Calgary's inner-city neighbourhoods have been densifying steadily for over two decades, and the pace is accelerating as land values in established areas keep rising. The zoning landscape is also in active transition right now, which means anyone planning an inner-city project needs to understand where things stand and what is about to change. This is a plain-language guide to what you actually need to know before starting.
What inner-city infill actually means in Calgary
In Calgary's context, infill typically means new residential construction on a previously developed lot within an established neighbourhood — usually involving demolition of an existing dwelling. The most common typologies are single-family replacement homes, semi-detached pairs, and homes with secondary suites or laneway suites above rear garages. The city has actively encouraged infill as part of its Municipal Development Plan, targeting a significant share of new housing growth within existing developed areas rather than greenfield suburbs.
The zoning transition you need to know about
Calgary's inner-city zoning is in active flux. In August 2024, City Council approved blanket rezoning that changed the base residential designation across most established neighbourhoods from the old R-C1 and R-C2 districts to R-CG (Residential Grade-Oriented). R-CG allows semi-detached homes, rowhouses, and townhouses of up to four units on a single parcel without requiring a separate land use redesignation.

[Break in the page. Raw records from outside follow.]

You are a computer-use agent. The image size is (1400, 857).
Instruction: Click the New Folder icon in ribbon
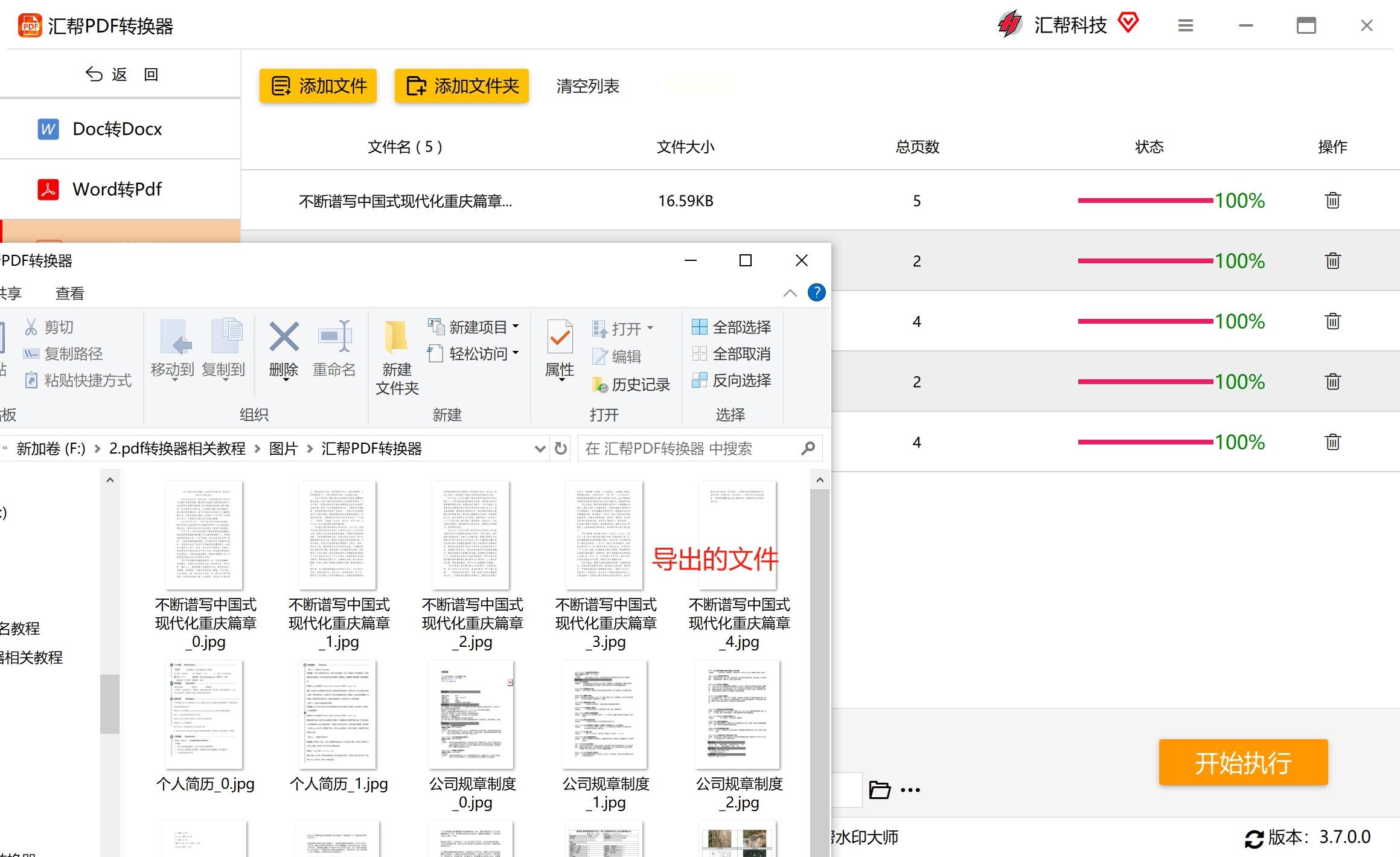coord(397,337)
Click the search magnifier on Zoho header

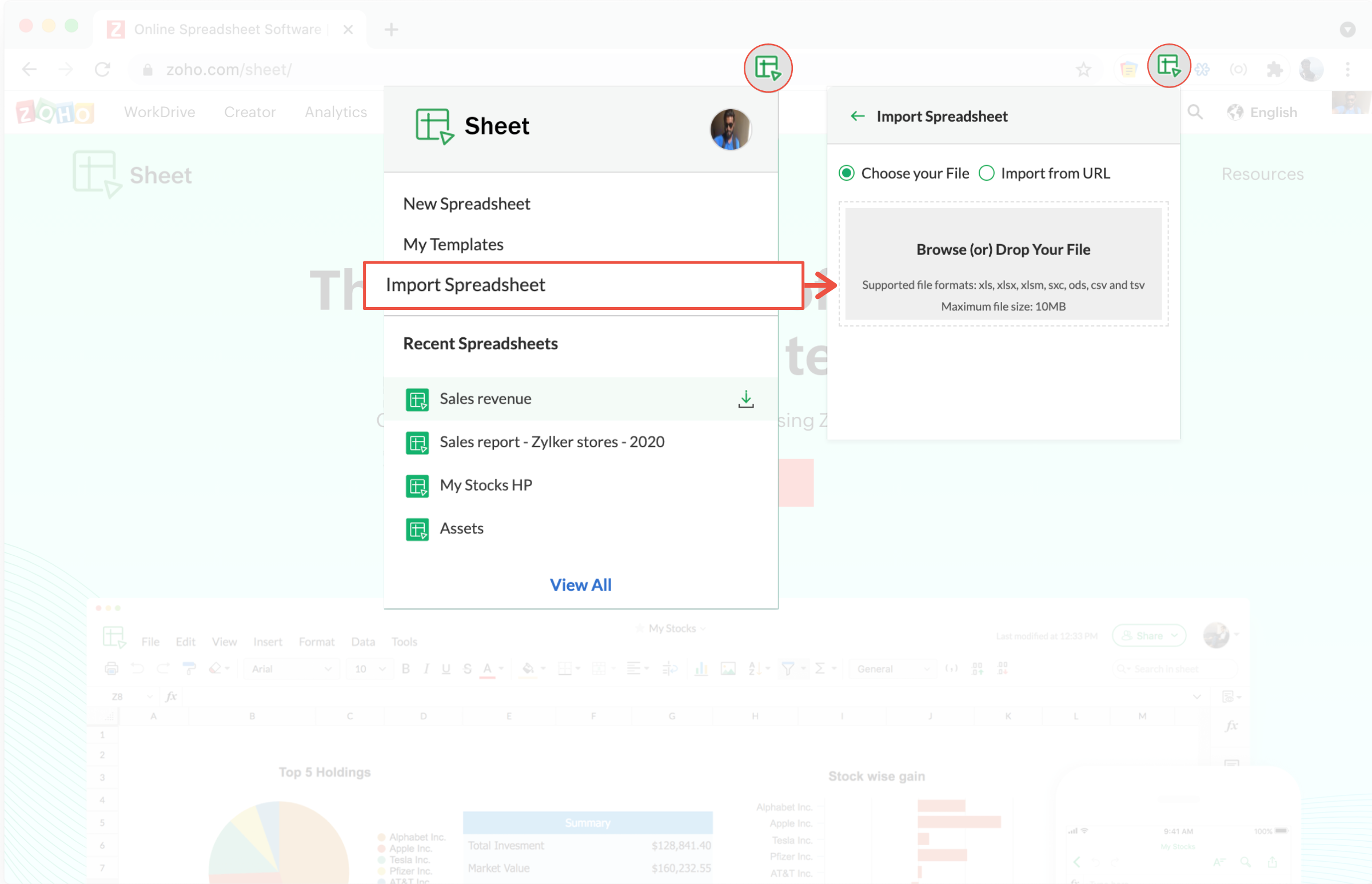[x=1195, y=112]
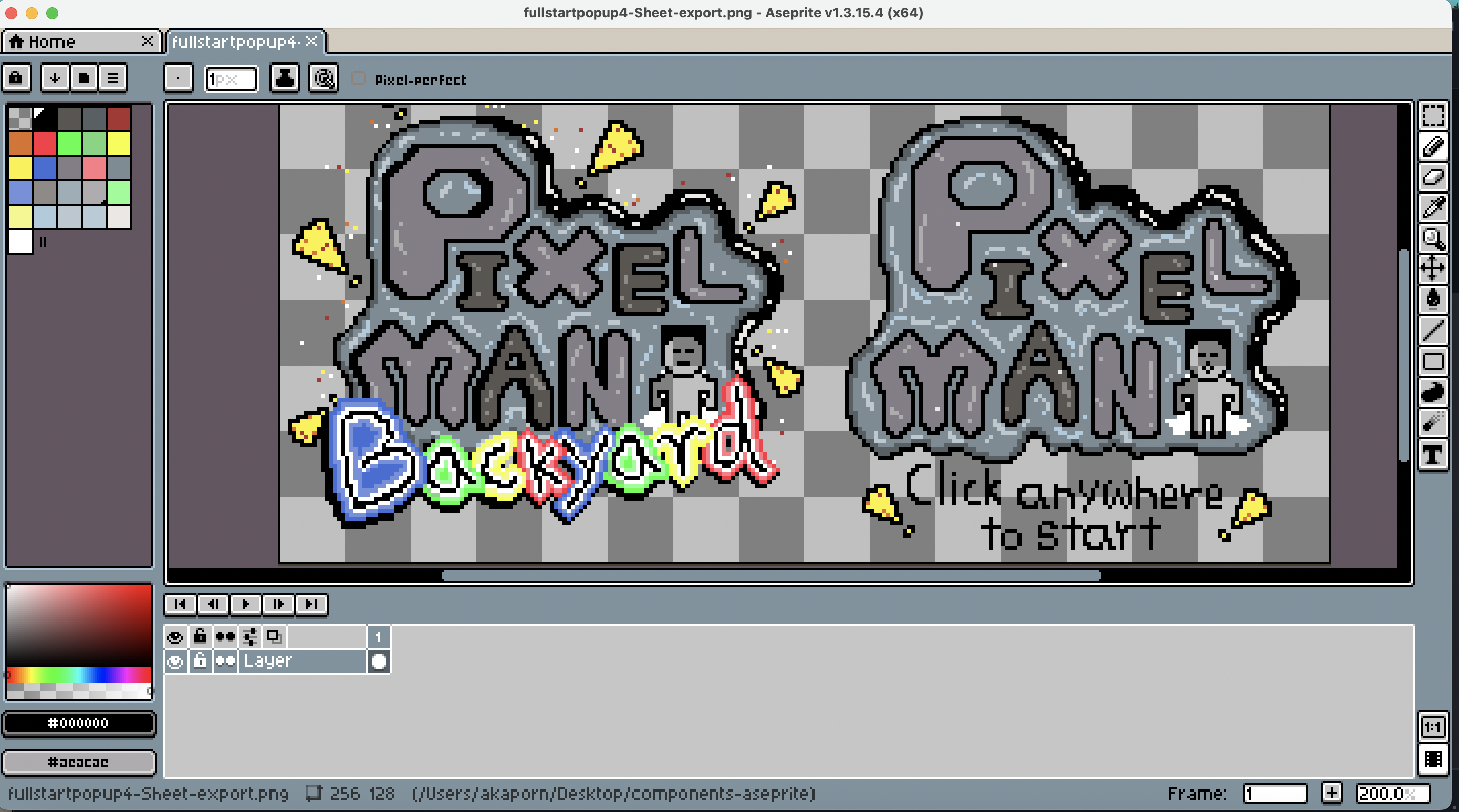Select the Text tool
This screenshot has width=1459, height=812.
pyautogui.click(x=1432, y=454)
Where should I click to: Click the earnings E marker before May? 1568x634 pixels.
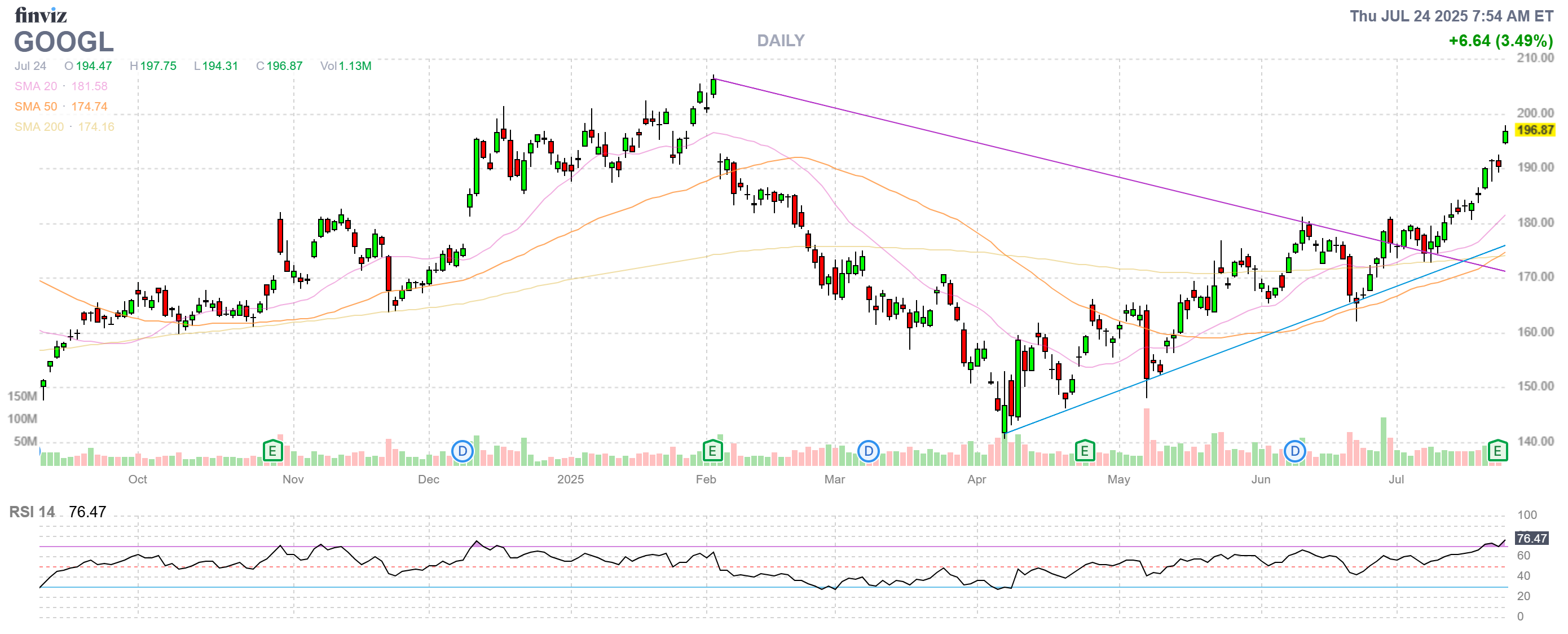point(1084,451)
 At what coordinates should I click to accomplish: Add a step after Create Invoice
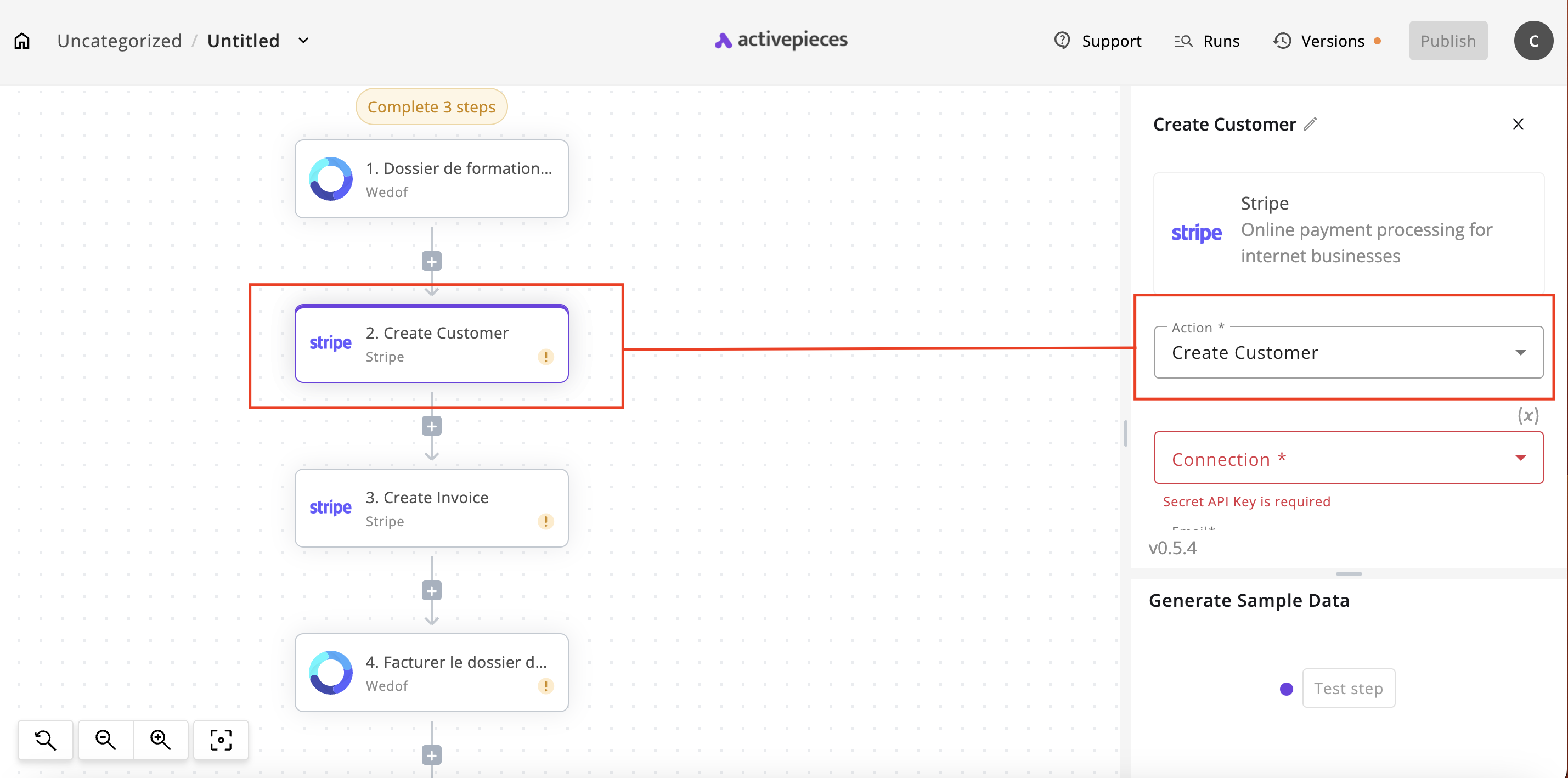tap(432, 590)
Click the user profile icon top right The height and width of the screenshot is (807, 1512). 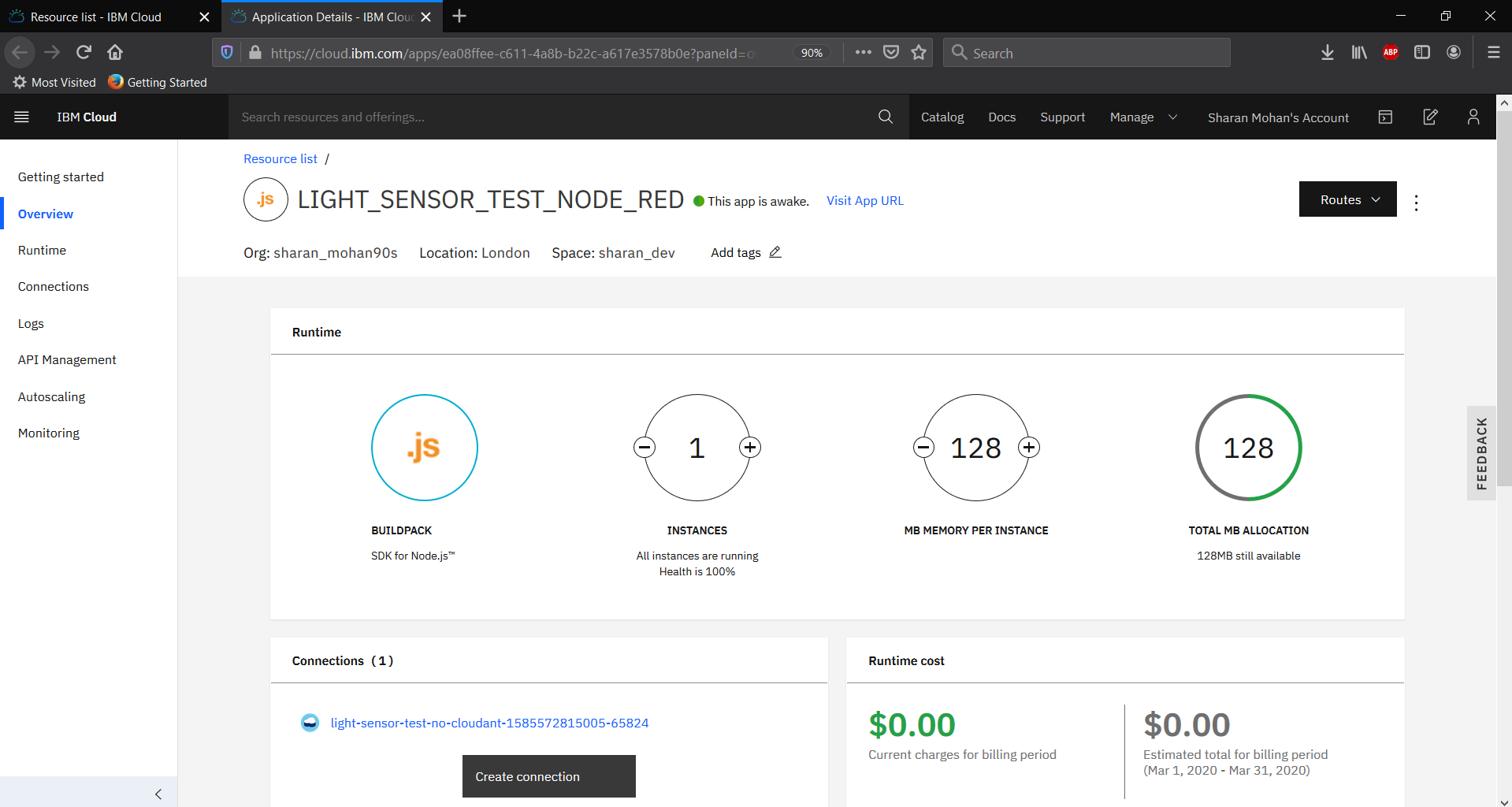[1473, 116]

On April 8, 2026, Council voted 12-3 to repeal blanket rezoning following eight days of public hearings. The repeal takes effect August 4, 2026. Until that date, R-CG remains in effect and development permits submitted under R-CG before the repeal retain those entitlements. Properties then revert to their pre-August 2024 zoning — primarily R-C1 and R-C2 — at which point rowhouses and townhouses will again require a land use redesignation before a development permit can be issued.
In plain terms: if you are considering a rowhouse or multi-unit infill project, the window to submit under current R-CG rules closes August 4, 2026. Single-family and semi-detached projects remain straightforwardly approvable after that date under both zoning frameworks.
The development permit process
Most new infill homes in established Calgary communities require a development permit before a building permit. Review times for straightforward residential infill have ranged from six to sixteen weeks in recent years, depending on application volumes and whether the proposal requires a variance. Projects that do not comply with all contextual rules — even in minor ways — trigger a variance process that adds public notice requirements and additional review time.
A well-prepared application, with a design that has been checked against the applicable Land Use Bylaw before submission, is the most reliable way to keep the process moving. Incomplete applications and designs that have not been properly zoning-checked are the most common source of delays. We prepare permit packages as a standard part of project delivery and coordinate directly with the City on anything that needs resolution.
Design considerations specific to Calgary infill
Calgary's contextual zoning framework means that architectural decisions have direct regulatory implications. The height of adjacent homes affects the maximum allowable height of the new building. The predominant front setback on the block affects how far forward the new house can sit. The existing streetscape shapes what the City will find acceptable at development permit review.
This regulatory sensitivity to context is actually a useful design discipline, not just a constraint. The best infill homes in Calgary are not houses that ignore their neighbourhood. They are houses that understand their neighbourhood clearly enough to contribute something new without disrupting what already works. We have designed projects in Ramsay, Mount Pleasant, Parkdale, North Glenmore, Scarboro, and Bowness — and each one has been a specific response to its particular street and block. That specificity does not come from a formula. It comes from looking carefully at what is actually there.
Secondary suites and laneway housing
Calgary's rules around secondary suites and laneway suites have evolved considerably. A legal secondary suite within the main dwelling is permitted in most inner-city zones, subject to ceiling heights, egress windows, and separate utility metering requirements. A laneway suite above a rear garage is permitted in many zones and adds rental income potential that often justifies the additional construction cost.
The Brick House project in our portfolio was specifically designed around the inclusion of a laneway suite, with the primary home's massing and material palette extended to the rear so the whole assemblage reads as a single coherent proposition rather than an afterthought. That integration matters — both architecturally and in how the City receives the application.
The most expensive infill mistakes happen before design starts — buying a lot without understanding what it allows, or underestimating how significantly a sloped site or heritage adjacency changes the project.
What to look for in an architect for a Calgary infill project
Specific experience with Calgary's Land Use Bylaw and development permit process matters more for infill than for almost any other project type. An architect who has navigated contextual zoning, worked with the City's Urban Design team on variance applications, and produced construction documents for Calgary's specific trade environment will save time and reduce surprises in ways that are hard to predict from a fee comparison. Portfolio is the best guide. Look for built infill projects in comparable neighbourhoods, and ask specifically about projects where the design encountered regulatory complexity. How a practice handles the difficult cases is more revealing than how it handles the easy ones.